• **SHORT PROBLEM**
Swap "wallet" for "account" in the material, from its first line through the line containing "(x=1077, y=44)", changing nothing else and omitting the pictures.

• **Page and screen pointing data**
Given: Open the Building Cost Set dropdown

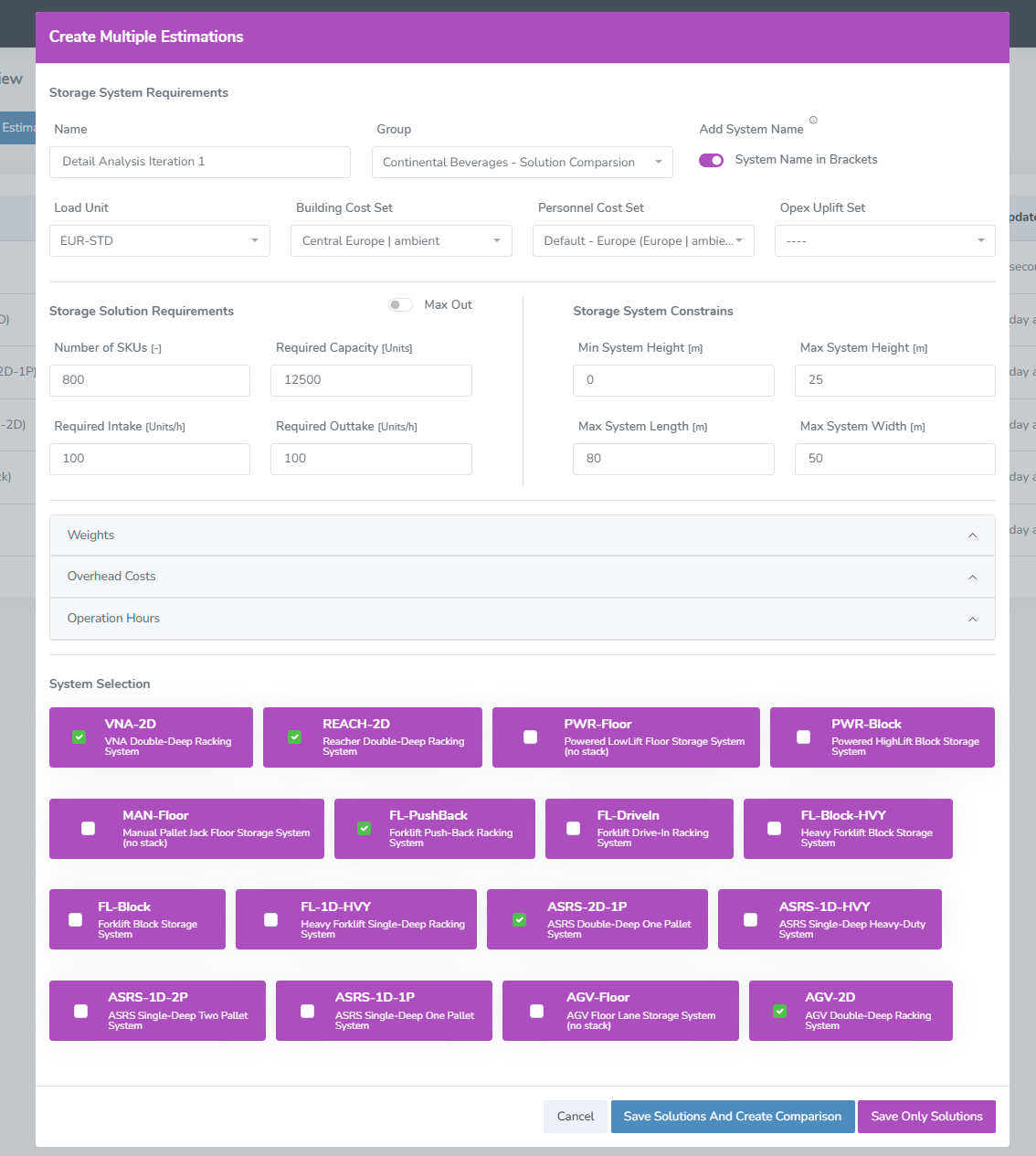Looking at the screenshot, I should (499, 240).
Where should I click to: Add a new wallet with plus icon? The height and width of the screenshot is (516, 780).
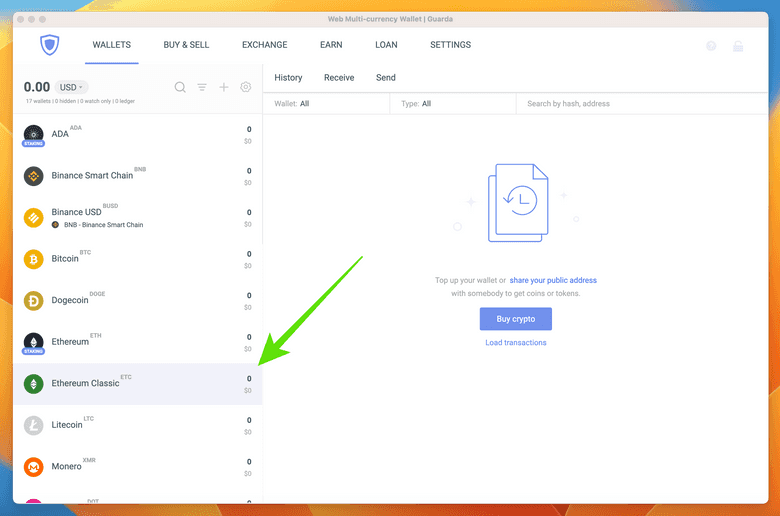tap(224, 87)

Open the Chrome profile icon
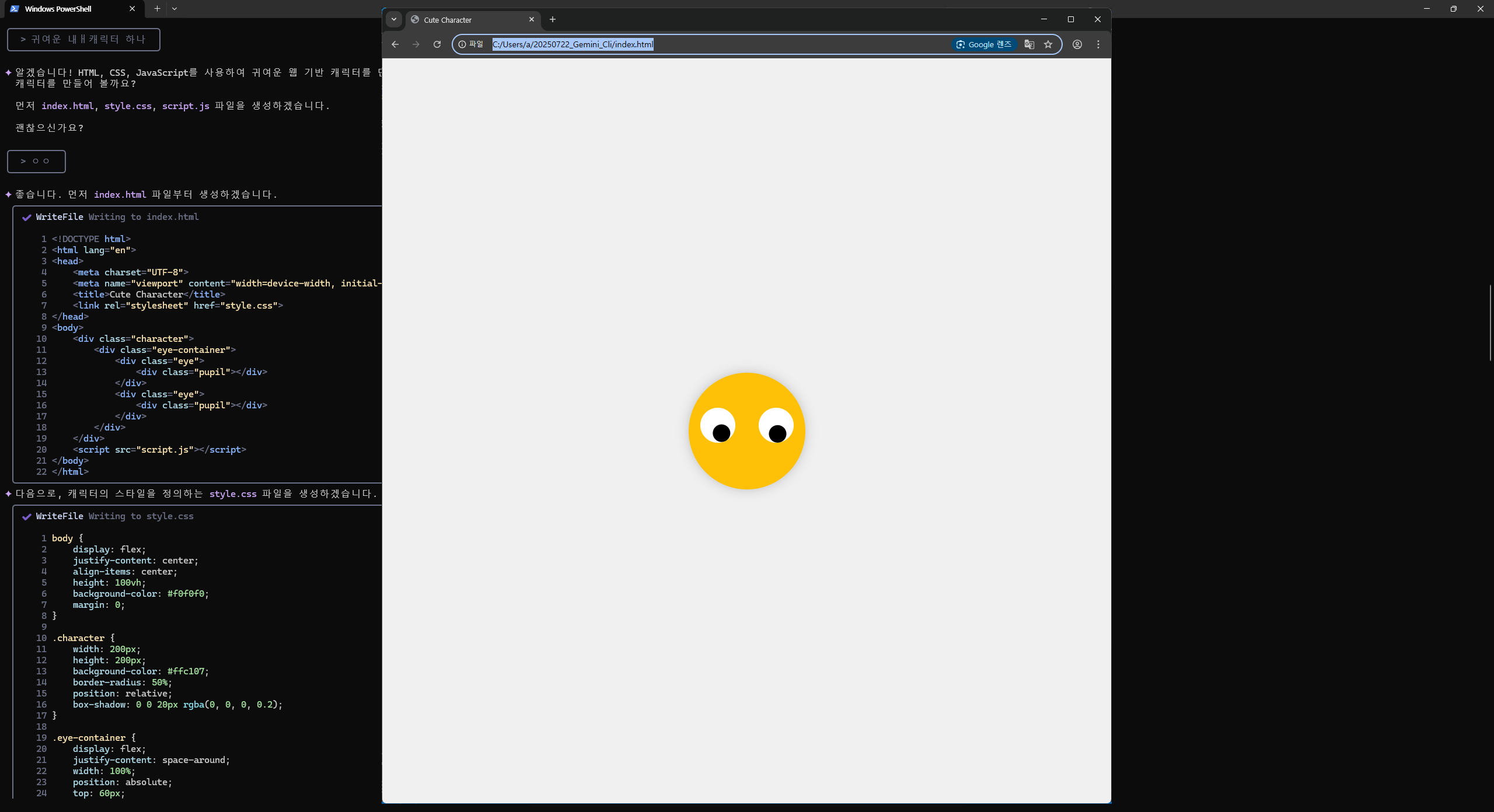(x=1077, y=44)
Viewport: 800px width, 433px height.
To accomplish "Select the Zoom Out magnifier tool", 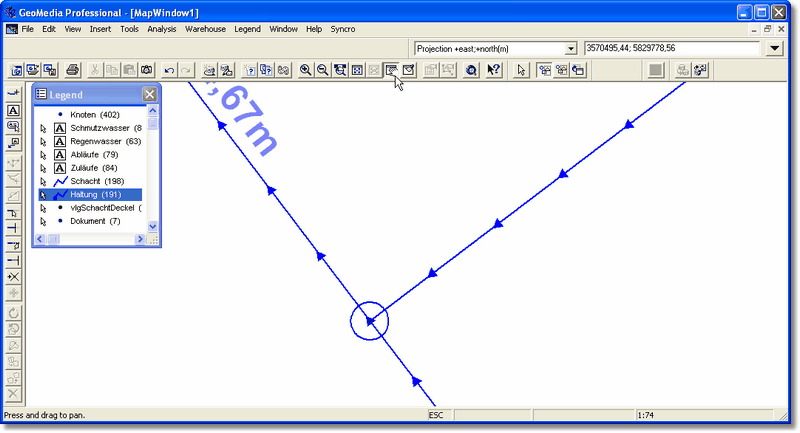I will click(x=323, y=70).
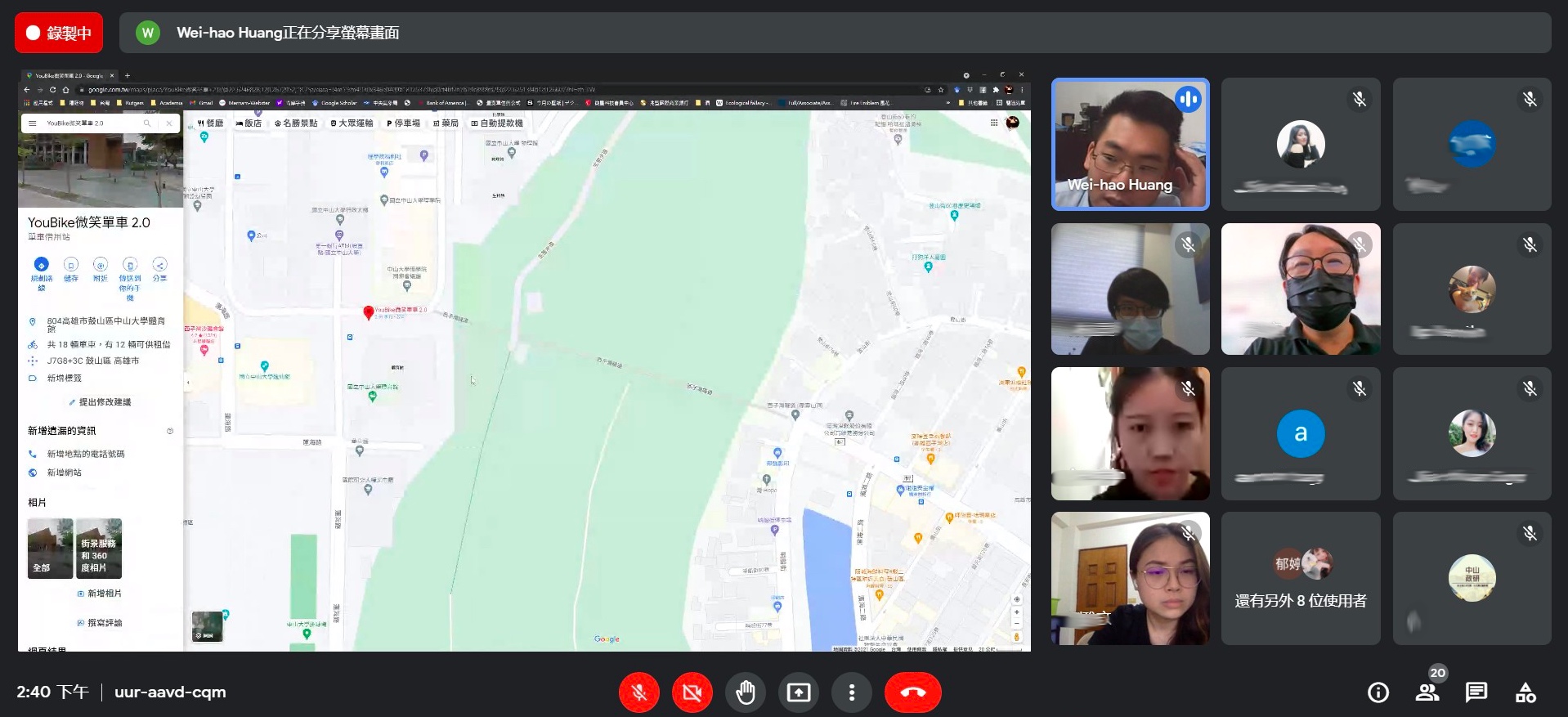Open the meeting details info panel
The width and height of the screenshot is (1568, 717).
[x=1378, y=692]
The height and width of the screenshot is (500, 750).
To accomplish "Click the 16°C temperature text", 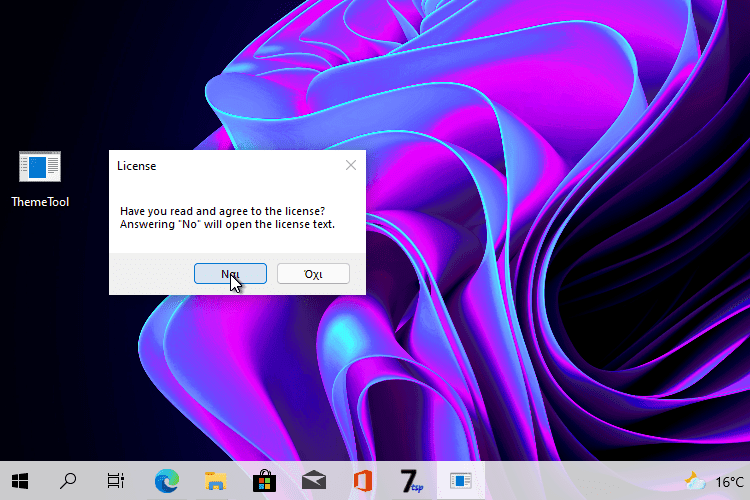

• **SOLUTION BELOW**
Given: Open the Building Cost Set dropdown

Looking at the screenshot, I should (499, 240).
Where should I click to: Add a new account with plus icon? The height and width of the screenshot is (516, 780).
tap(224, 87)

Open the Chrome profile icon
(x=1077, y=44)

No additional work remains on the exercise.